[Text passage]
╔══
Figure 4. Model architecture of augmented Wavenet by Borovykh et al., 2018 (figure taken from the article).

Below is the model structure which is used in this project.

In [None]:
class ConvBlock(nn.Module):
    def __init__(self, hidden_size, kernel_size, dilation_rate, bias=False):
        super(ConvBlock, self).__init__()
        self.hidden_size = hidden_size,
        self.kernel_size = kernel_size,
        self.dilation_rate = dilation_rate
          
        self.conv = nn.Conv1d(hidden_size, hidden_size, kernel_size=kernel_size, dilation=dilation_rate)
        self.relu = nn.SELU()


    def forward(self, inputs):
        residual = inputs
        pads = (self.kernel_size[0] - 1) * self.dilation_rate
        inputs_padded = F.pad(inputs, (pads, 0))
        
        layer_out = self.relu(self.conv(inputs_padded))
        network_out = torch.add(residual, layer_out)
        return network_out


In [None]:
class DilatedConvNet(nn.Module):
    def __init__(self, n_layers, num_inputs, hidden_size, kernel_size, dilation_rate=1, bias=False):
        super(DilatedConvNet, self).__init__()
        self.n_layers = n_layers,
        self.hidden_size = hidden_size,
        self.kernel_size = kernel_size,
        self.dilation_rate = dilation_rate
        self.num_inputs = num_inputs
        
        # first layer
        self.conv1 = nn.Conv1d(1, hidden_size, kernel_size=kernel_size, dilation=dilation_rate)
        self.relu1 = nn.SELU()
        self.skip_first = nn.Conv1d(1, 1, kernel_size=1, dilation=dilation_rate)
        # decrease the number of filters to hidden size
        self.conv2 = nn.Conv1d((hidden_size+1)*num_inputs, hidden_size, kernel_size=1, dilation=dilation_rate)
        
        # other layers
        other_layers = [ConvBlock(hidden_size=hidden_size, kernel_size=kernel_size, dilation_rate=2 ** i) for i in range(1, n_layers)]
        self.group = nn.Sequential(*other_layers)
╚══
[Data segment]
╔══
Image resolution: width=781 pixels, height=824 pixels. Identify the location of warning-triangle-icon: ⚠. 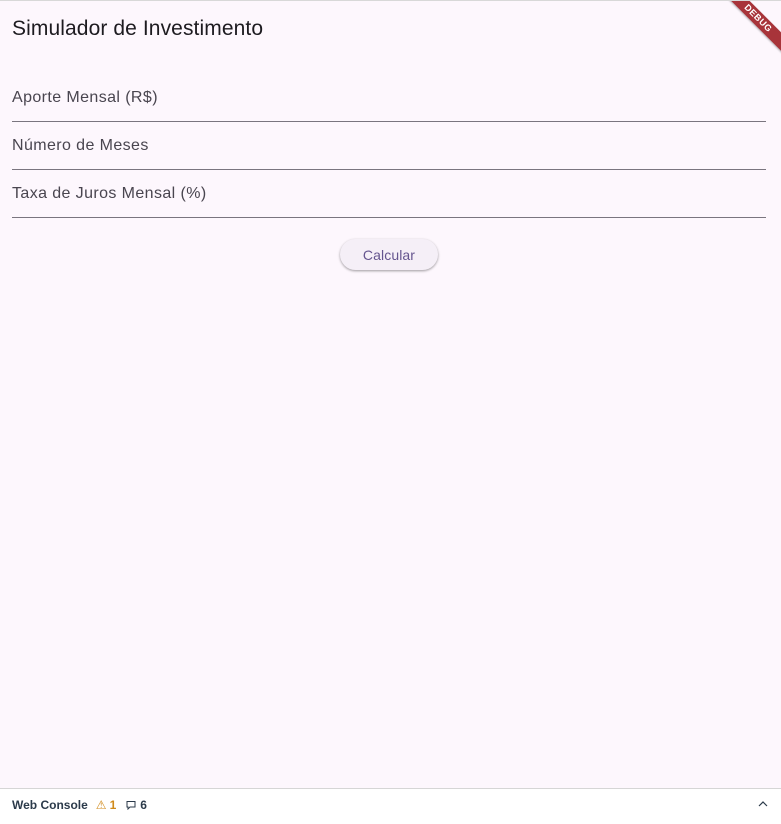
(101, 804).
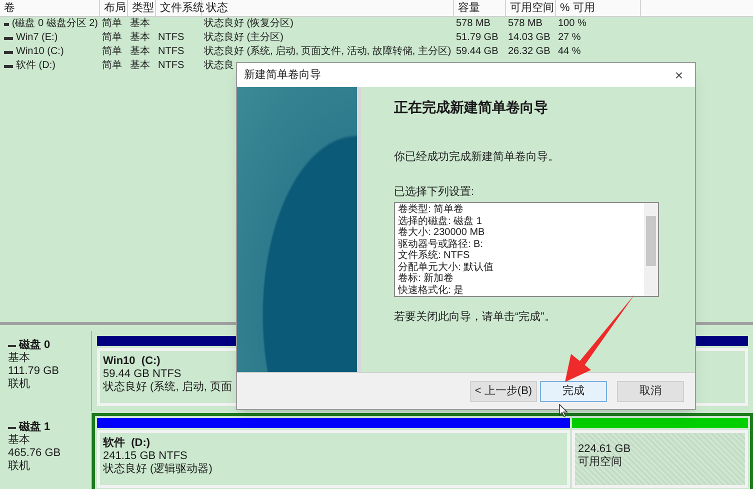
╚══
[Required actions]
1. Answer these from the Wavenet passage:
(a) Which activation function does the ConvBlock class use?
(b) What dilation rate is given to each ConvBlock in the other layers of DilatedConvNet?
(c) Who created the augmented Wavenet architecture shown in Figure 4?
2. Reproduce everything in the Wavenet passage from "network_out = torch.add(residual, layer_out)" down to "super(DilatedConvNet, self).__init__()", with no changes.
Use only the Wavenet passage and nothing in the data.

[Set of answers]
1.
(a) nn.SELU()
(b) 2 ** i, for i in range(1, n_layers)
(c) Borovykh et al., 2018

2.
network_out = torch.add(residual, layer_out)
        return network_out


In [None]:
class DilatedConvNet(nn.Module):
    def __init__(self, n_layers, num_inputs, hidden_size, kernel_size, dilation_rate=1, bias=False):
        super(DilatedConvNet, self).__init__()